A tool’s name is its command path joined with underscores, so a nested command like cow think becomes the tool cow_think. Grouping commands and hidden commands are skipped and never become tools.

Tools can also be included or excluded by tag:

exclude:
  tags:
    - scope:system

This excludes any command that has the scope:system tag.

Global flags

A wrapped binary often has application-level global flags that apply to every subcommand. nats, for example, has --context to select a stored connection profile, alongside sensitive globals such as --user and --password. By default none of these are exposed to the model. global_flags is an allowlist of the globals you want the model to be able to set per command:

global_flags:
  - context

Each named global becomes an argument on every leaf command tool, so the model can run nats stream ls against a chosen context without you hard-wiring one. Names are the long flag name, with or without the leading dashes, and are validated against the binary’s real global flags at load; a name matching none is an error. Hidden and framework flags (like --help) cannot be exposed, and a global that clashes with a command’s own flag or argument is skipped for that command. A global the application marks required is always exposed, whether or not it is listed, since the command cannot run without it.

Run fisk-ai info to see which globals a binary exposes; it lists the application’s global flags and marks the ones you have allowlisted.

Session snapshots and resumption

Creating a snapshot

By default a run is ephemeral: its conversation lives only in memory and is lost when the process exits. --checkpoint instead journals the run to a session on disk so it can be suspended and resumed later, in a fresh process or on another machine. Sessions are the foundation for longer-running work where the agent may need to pause, for example while a slow external step completes.

Start a checkpointed run. fisk-ai prints the session id at startup; it is generated unless --name sets it:

$ fisk-ai run --checkpoint "report on the ORDERS stream"
$ fisk-ai run --checkpoint --name orders-report "report on the ORDERS stream"

Resume a session by id. No prompt is given, since the original prompt is restored from the session; passing one is an error:

$ fisk-ai run --resume orders-report

On resume fisk-ai replays the conversation so far to stderr, so the run continues in context rather than from a blank screen, then carries on from where it left off.

Chat sessions

--chat and --checkpoint combine into a durable, resumable conversation.

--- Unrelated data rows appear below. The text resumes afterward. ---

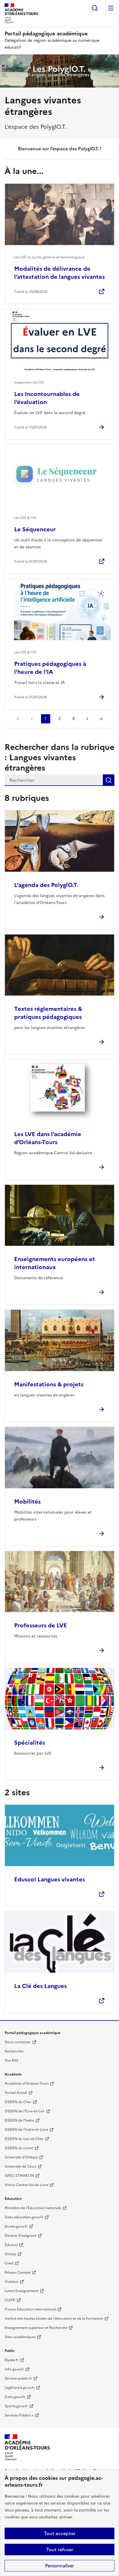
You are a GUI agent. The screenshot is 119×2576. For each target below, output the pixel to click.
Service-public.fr (18, 2378)
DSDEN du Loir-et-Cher (24, 2138)
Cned (9, 2263)
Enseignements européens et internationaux (54, 1263)
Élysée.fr (12, 2360)
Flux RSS (11, 2060)
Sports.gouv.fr (16, 2406)
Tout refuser (59, 2549)
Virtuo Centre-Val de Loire (26, 2185)
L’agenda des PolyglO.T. (46, 885)
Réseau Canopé (18, 2272)
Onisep (10, 2254)
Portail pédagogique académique (46, 33)
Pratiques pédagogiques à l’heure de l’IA (50, 667)
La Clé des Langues (40, 1986)
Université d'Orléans (21, 2157)
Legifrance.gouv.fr (20, 2387)
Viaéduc (11, 2281)
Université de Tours (20, 2166)
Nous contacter (18, 2042)
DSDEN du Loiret (19, 2148)
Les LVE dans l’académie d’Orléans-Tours (47, 1138)
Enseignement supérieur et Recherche (36, 2327)
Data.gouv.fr (15, 2396)
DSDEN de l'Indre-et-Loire (26, 2129)
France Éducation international (30, 2309)
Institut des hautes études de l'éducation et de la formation (54, 2318)
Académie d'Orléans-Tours (27, 2083)
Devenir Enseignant (20, 2235)
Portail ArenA (16, 2092)
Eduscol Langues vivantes (49, 1879)
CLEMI (10, 2300)
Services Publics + (19, 2415)
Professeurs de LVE (40, 1625)
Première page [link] (18, 718)
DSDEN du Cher (18, 2102)
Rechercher (95, 8)
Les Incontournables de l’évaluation (47, 398)
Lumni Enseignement (21, 2290)
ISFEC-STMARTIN (19, 2175)
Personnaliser (59, 2565)
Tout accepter (59, 2533)
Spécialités (29, 1742)
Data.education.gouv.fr (24, 2217)
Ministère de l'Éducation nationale (33, 2208)
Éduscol (11, 2244)
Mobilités (27, 1501)
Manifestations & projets (48, 1384)
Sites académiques (20, 2337)
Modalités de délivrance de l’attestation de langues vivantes (59, 272)
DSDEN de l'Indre (19, 2120)
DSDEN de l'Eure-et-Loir (25, 2111)
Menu (111, 8)
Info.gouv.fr (14, 2369)
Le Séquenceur (35, 529)
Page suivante (87, 718)
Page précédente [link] (31, 718)
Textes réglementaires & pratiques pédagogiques (48, 1012)
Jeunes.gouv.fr (16, 2226)
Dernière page (101, 718)
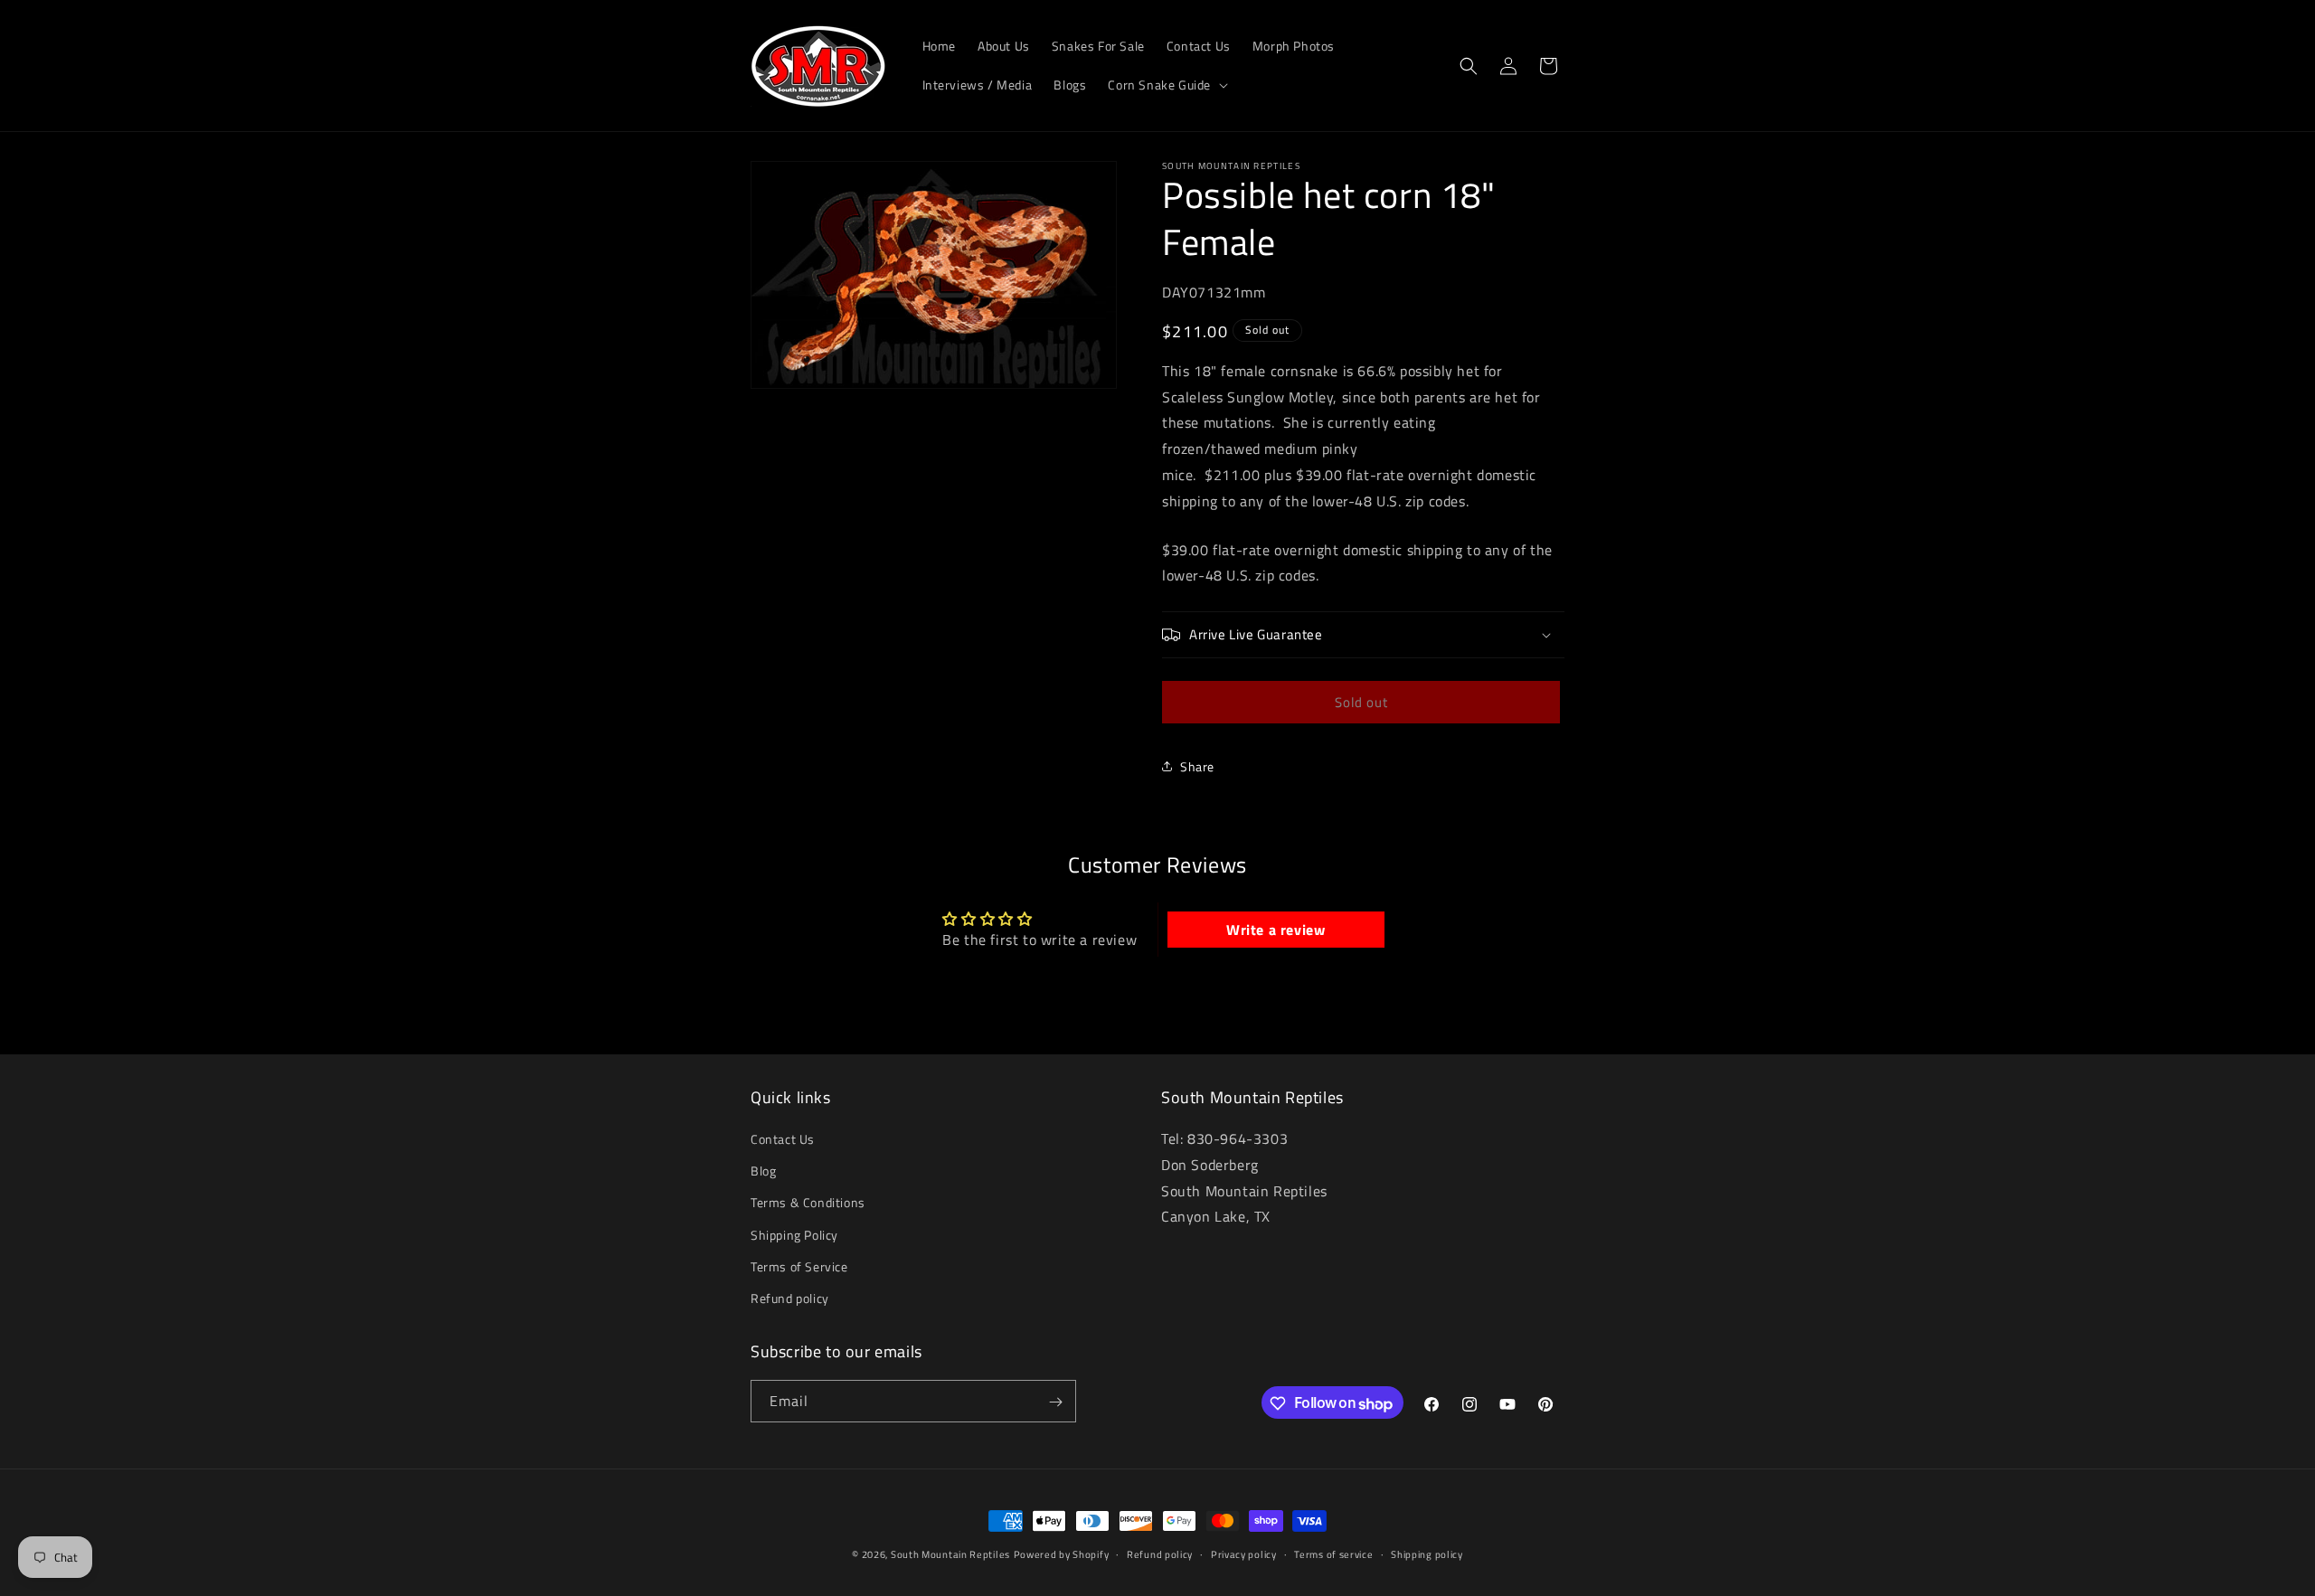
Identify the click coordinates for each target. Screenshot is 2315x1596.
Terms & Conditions (808, 1203)
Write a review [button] (1275, 929)
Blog (763, 1170)
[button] (1166, 85)
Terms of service (1333, 1554)
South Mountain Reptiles (950, 1554)
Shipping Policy (794, 1234)
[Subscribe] (1055, 1402)
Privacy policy (1244, 1554)
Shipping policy (1427, 1554)
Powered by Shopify (1062, 1554)
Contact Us (783, 1138)
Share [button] (1197, 766)
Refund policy (790, 1298)
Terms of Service (799, 1266)
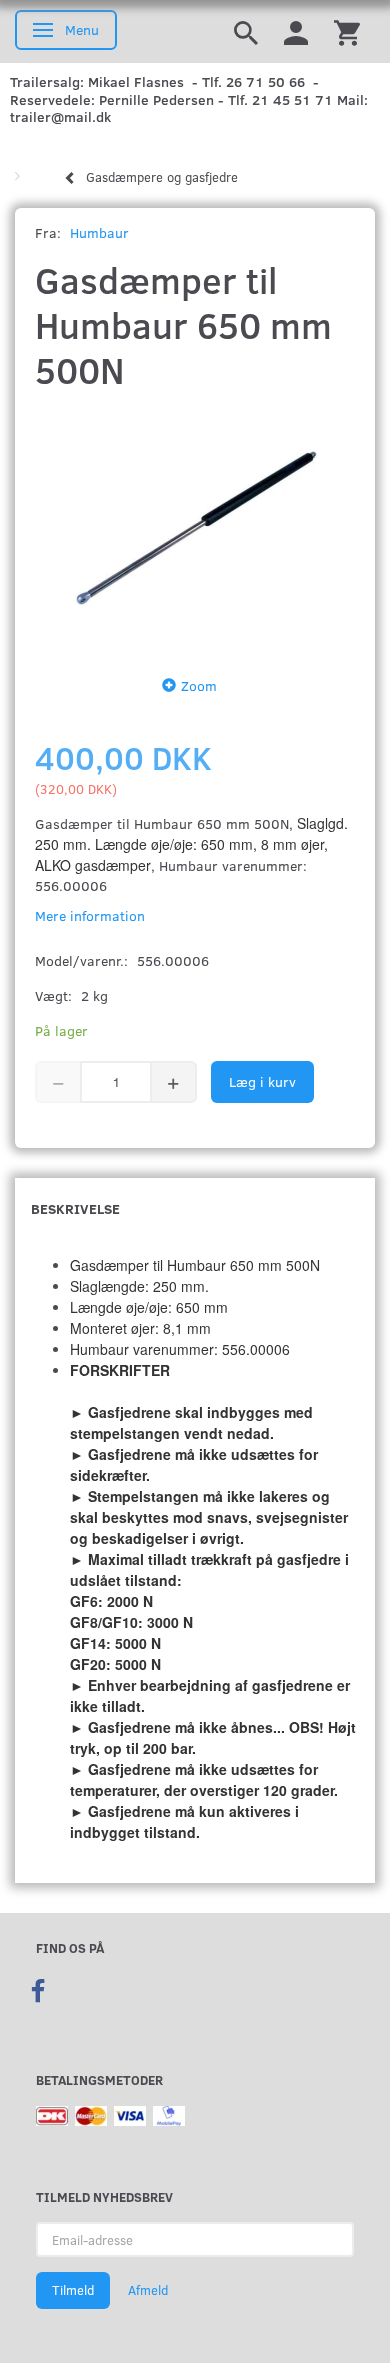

Each follow-up is journaled, so the whole conversation survives a suspend or a crash. Leaving the input bar with Ctrl-D suspends the session rather than ending it (the status bar reads ctrl-d suspend): it stays resumable, and fisk-ai prints how to resume it on exit. Ctrl-C aborts; the journal is kept, so an aborted chat is still resumable from its last completed turn.

Resuming a chat session reopens the input bar automatically; re-passing --chat is not needed (it is ignored on resume, since the session already knows what it is), and fisk-ai first replays the conversation into the viewport. Because the input bar needs a real terminal, a chat session can only be resumed in the full-screen UI, not with --no-tui or over a pipe. A checkpointed chat has no “completed” state; remove it with session rm once it is no longer needed.

Suspending

For a checkpointed run the first Ctrl-C, or a SIGTERM, requests a graceful suspend: the current step finishes, the session is checkpointed, and the process exits printing how to resume it. A second Ctrl-C aborts immediately. A run started without --checkpoint keeps the usual behavior, where Ctrl-C cancels it.

Durability

A session is journaled event by event as the run proceeds: each model turn and each tool result is recorded as it happens.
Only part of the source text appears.